PAGE EXTRACT:
■ ■ ■ ■ ■ ■ ■

Studio album by Nation of Language
- Released: September 15, 2023
- Length: 44:02
- Label: PIAS
- Producer: Nick Millhiser

Nation of Language chronology
| A Way Forward (2021) | Strange Disciple (2023) | Dance Called Memory (2025) |

Singles from Strange Disciple
- "Sole Obsession" Released: March 8, 2023; "Weak in Your Light" Released: April 13, 2023; "Stumbling Still" Released: May 17, 2023; "Too Much, Enough" Released: July 26, 2023; "Sightseer" Released: September 11, 2023;

= Strange Disciple =

Strange Disciple is the third studio album by American synth-pop band Nation of Language, released on September 15, 2023 via PIAS. It is their first album since A Way Forward in 2021.

==Background==
The first single, "Sole Obsession", was released on March 8, 2023. The album was announced on April 13, 2023, with the release of the single "Weak in Your Light". A third single, "Stumbling Still", was released on May 17, 2023. The fourth single, "Too Much, Enough", was released on July 26, 2023. A fifth and final single, "Sightseer", was released on September 11, 2023. According to the band, the album's central theme is "infatuation and how one's reality can be warped by it." The album was produced by Nick Millhiser of Holy Ghost!. It marks the addition of bassist Alex MacKay, following the departure of Michael Sue-Poi.

==Reception==

Strange Disciple received a score of 78 out of 100 on review aggregator Metacritic based on six critics' reviews, indicating "generally favorable" reception. Erica Campbell of NME said, "With their third album, Nation Of Language prove their able to stretch their auditory imagination, all while sticking to their roots." Similarly, AllMusic's Marcy Donelson writes how the band "adhere strictly to a core timbral palette and, at least so far, always sound like themselves." Reviewing the album for Pitchfork, Hattie Lindert called the album "another achievement in economy, a project that looks to the sound of new wave as a springboard, not a textbook, and lets small touches shine".

■ ■ ■ ■ ■ ■ ■

ENTRIES PROVIDED:
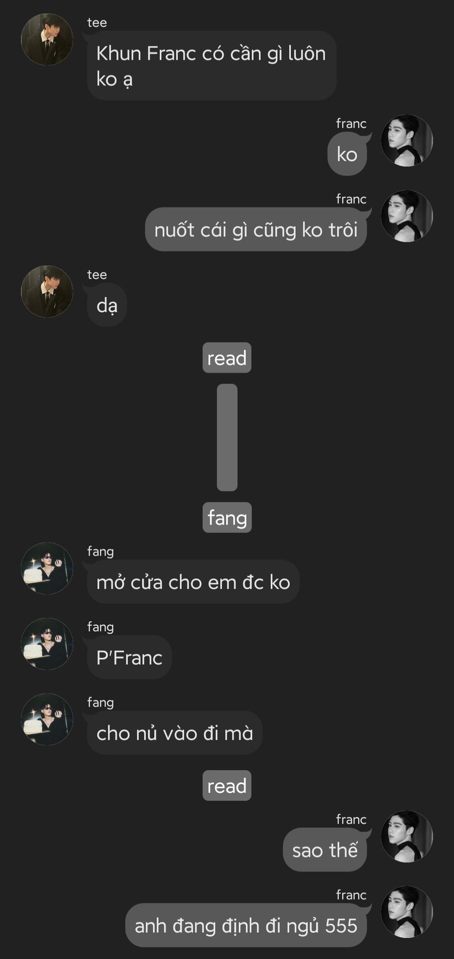
Task: Tap tee's avatar beside 'dạ' message
Action: point(47,291)
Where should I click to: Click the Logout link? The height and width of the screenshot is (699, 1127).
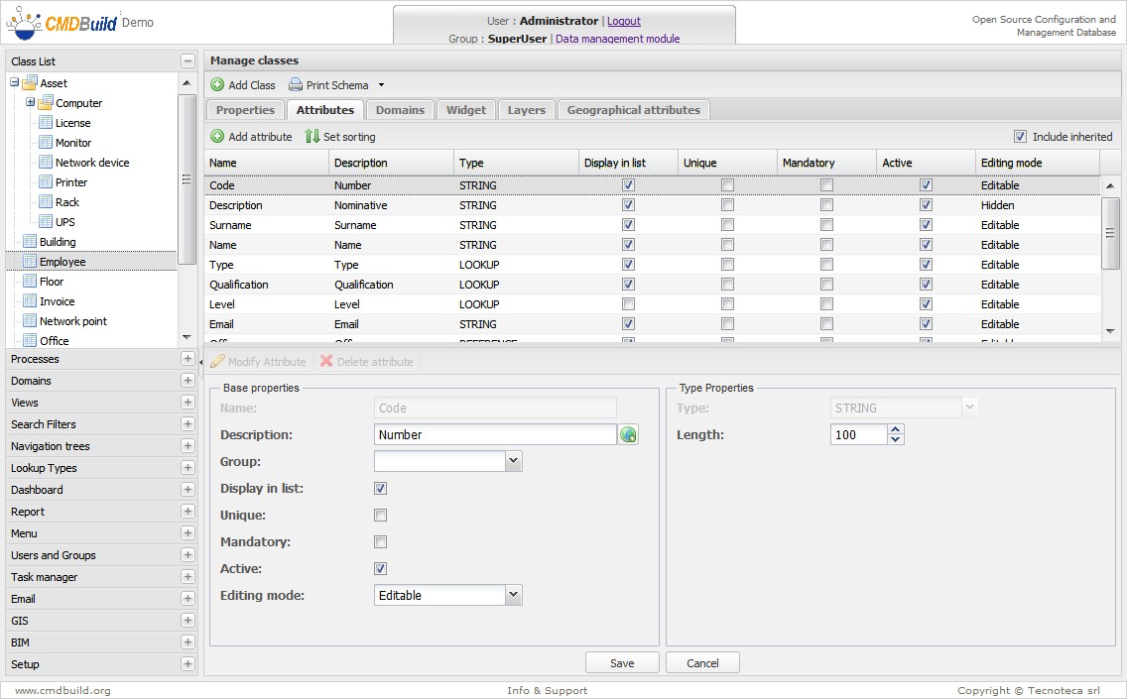coord(623,21)
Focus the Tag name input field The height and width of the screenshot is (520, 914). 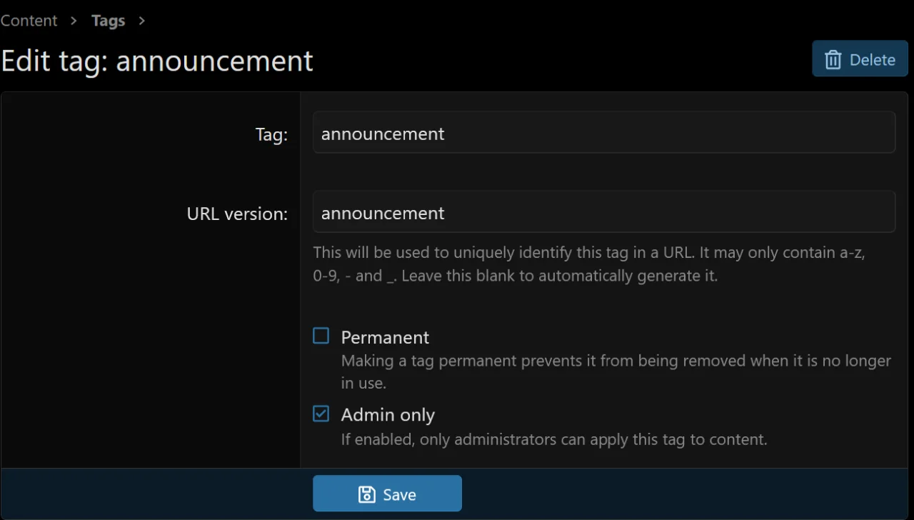[603, 133]

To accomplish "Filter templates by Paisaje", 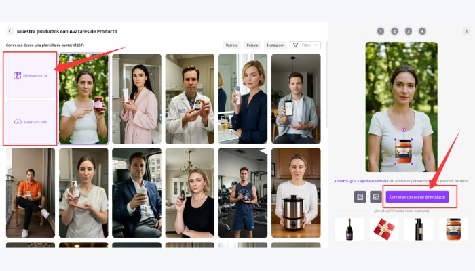I will tap(252, 45).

■ ■ ■ ■ ■ ■ ■

YOUR TASK: Can you copy out the whole article on the album Strange Disciple, word for word and line for line?

THE RESULT:
Studio album by Nation of Language
- Released: September 15, 2023
- Length: 44:02
- Label: PIAS
- Producer: Nick Millhiser

Nation of Language chronology
| A Way Forward (2021) | Strange Disciple (2023) | Dance Called Memory (2025) |

Singles from Strange Disciple
- "Sole Obsession" Released: March 8, 2023; "Weak in Your Light" Released: April 13, 2023; "Stumbling Still" Released: May 17, 2023; "Too Much, Enough" Released: July 26, 2023; "Sightseer" Released: September 11, 2023;

= Strange Disciple =

Strange Disciple is the third studio album by American synth-pop band Nation of Language, released on September 15, 2023 via PIAS. It is their first album since A Way Forward in 2021.

==Background==
The first single, "Sole Obsession", was released on March 8, 2023. The album was announced on April 13, 2023, with the release of the single "Weak in Your Light". A third single, "Stumbling Still", was released on May 17, 2023. The fourth single, "Too Much, Enough", was released on July 26, 2023. A fifth and final single, "Sightseer", was released on September 11, 2023. According to the band, the album's central theme is "infatuation and how one's reality can be warped by it." The album was produced by Nick Millhiser of Holy Ghost!. It marks the addition of bassist Alex MacKay, following the departure of Michael Sue-Poi.

==Reception==

Strange Disciple received a score of 78 out of 100 on review aggregator Metacritic based on six critics' reviews, indicating "generally favorable" reception. Erica Campbell of NME said, "With their third album, Nation Of Language prove their able to stretch their auditory imagination, all while sticking to their roots." Similarly, AllMusic's Marcy Donelson writes how the band "adhere strictly to a core timbral palette and, at least so far, always sound like themselves." Reviewing the album for Pitchfork, Hattie Lindert called the album "another achievement in economy, a project that looks to the sound of new wave as a springboard, not a textbook, and lets small touches shine".